CourtKentucky Court of Appeals

Rehearing Denied with Modification, June 21, 1927.

Appeal from Circuit Court, Franklin County.

Action by T. A. Brammell against the Board of Councilmen of the City of Frankfort. Judgment for plaintiff, and defendant appeals. Reversed and remanded.

F. M Dailey, of Frankfort, for appellant.

John S Carroll, of Frankfort, for appellee.

HOBSON C.

In 1925 T. A. Brammell owned in fee a lot fronting 80 feet on Todd street, on which he was conducting a business of buying and selling milk and dairy products. He brought this action in March, 1926, against the city of Frankfort, alleging in his petition that many years prior to his purchase of the property the city had established the grade of Todd street by constructing and improving it, and keeping it in good repair continuously, and that the established grade of the street was such that the surface of his lot was only four or five inches above the surface grade of Todd street, and the entrance thereto was suitable and safe; that by an ordinance approved June 9, 1925, the city directed the improvement of Todd street and the re-establishment of the grade of the street; that the new grade so authorized necessitated the lowering of the street in front of his property from three to five feet; that the contract for the improvement was let to the Andrews Paving Company, who excavated Todd street in front of his property from three to five feet under the direct supervision of the defendant; that, when the improvement was completed, the costs of it was assessed against the adjoining property owners, and $565.52 was assessed against him; that he objected to the improvement and the excavation of the street, and despite his protests and objections the work was done, and as a result the surface of the street is now from three to five feet below the surface of the lot, and ingress and egress is difficult and dangerous, by all of which he was injured in the sum of $3,500.

In the second paragraph he alleged that he was conducting upon the property, in the name of the Sanitary Milk Company, a dairy business; that the defendant blocked off the street and closed the only entrance to his property, and kept it blocked off and closed against his protest for ______ days, during all of which time he was deprived of the free use and enjoyment of his property; that the improvement was negligent, and was done without any regard to his rights of ingress and egress to his property, to his damage in the sum of $1,000.
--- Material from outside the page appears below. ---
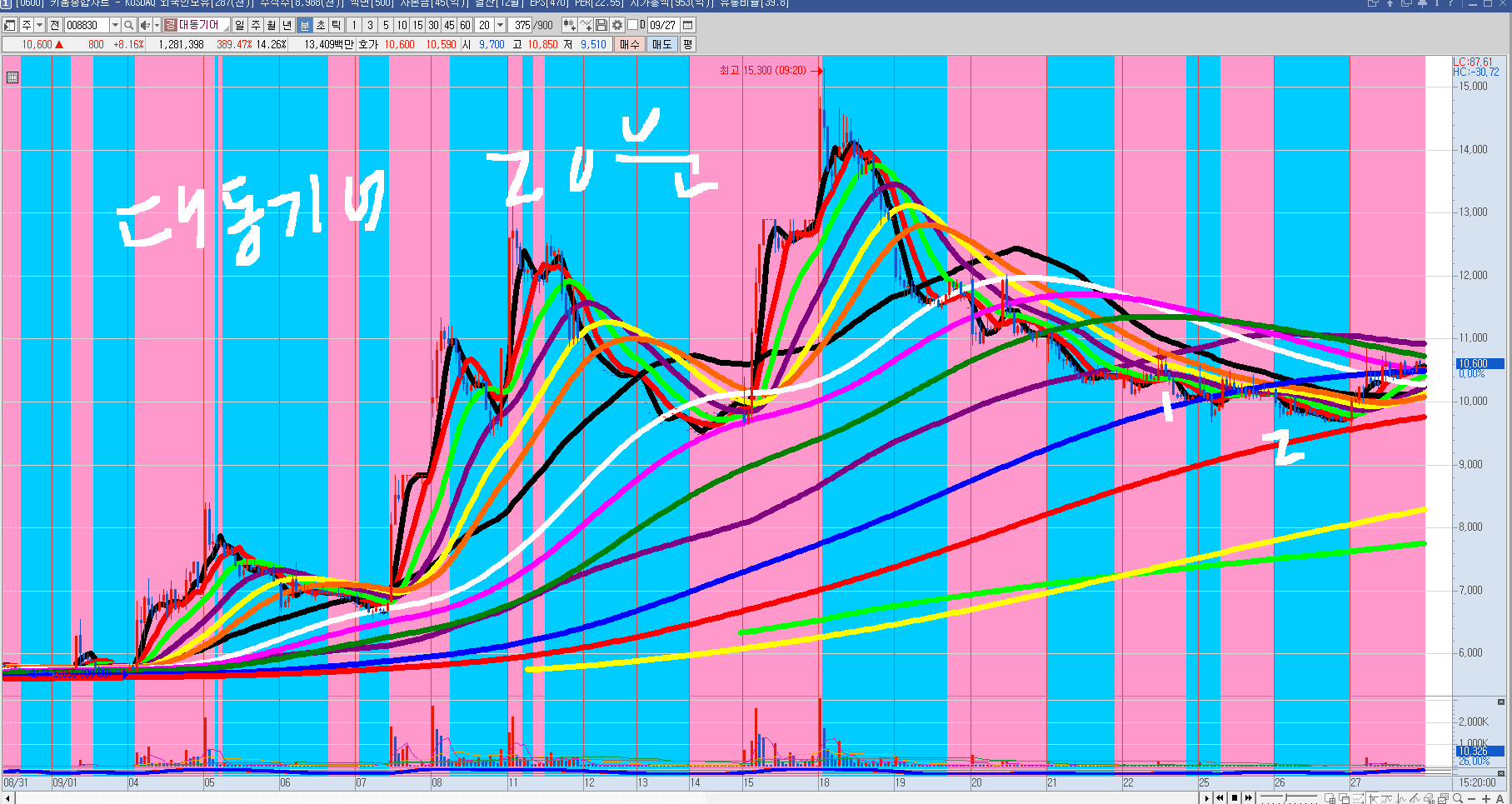Select the 30 minute interval button
The image size is (1512, 804).
(x=433, y=25)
The defendant demurred to the petition and to each paragraph thereof. The demurrer was overruled. The defendant then filed answer, controverting the allegations of the petition. In the third paragraph it pleaded in substance that Brammell purchased his property after the ordinance providing for the reconstruction of the street had been introduced in the city council and had been laid over to another day for consideration. By the fourth paragraph it pleaded that the sidewalk in front of the plaintiff's property should be reconstructed, and that it was the intention of the defendant to reconstruct it of concrete, after regrading the sidewalk in front of the plaintiff's property, and that it would do this as soon as the weather permitted, but had been unable to do it before by reason of the cold weather; the street having been finished in December and it not being practicable to work on the sidewalk after that. The circuit court sustained the plaintiff's demurrer to the third and fourth paragraphs of the answer. The case came on for trial. A large amount of evidence was heard. The jury found for the plaintiff in the sum of $1,500. The city appeals.

The court, by instruction No. 1, told the jury in substance that if the market value of plaintiff's property was diminished by reason of the lowering of the grade of the street, they should find for him the difference, if any, in the fair market value of the property just before it was generally known that the work would be done, and the fair market value of the property just after the work was done. Instruction No. 2 is in these words:

"The court further instructs the jury that, in making your estimate and arriving at the fair market value of the said property after the lowering of the grade of said Todd street in front of said property, you will not consider any enhancement or increase in the value of said property resulting from the improvement."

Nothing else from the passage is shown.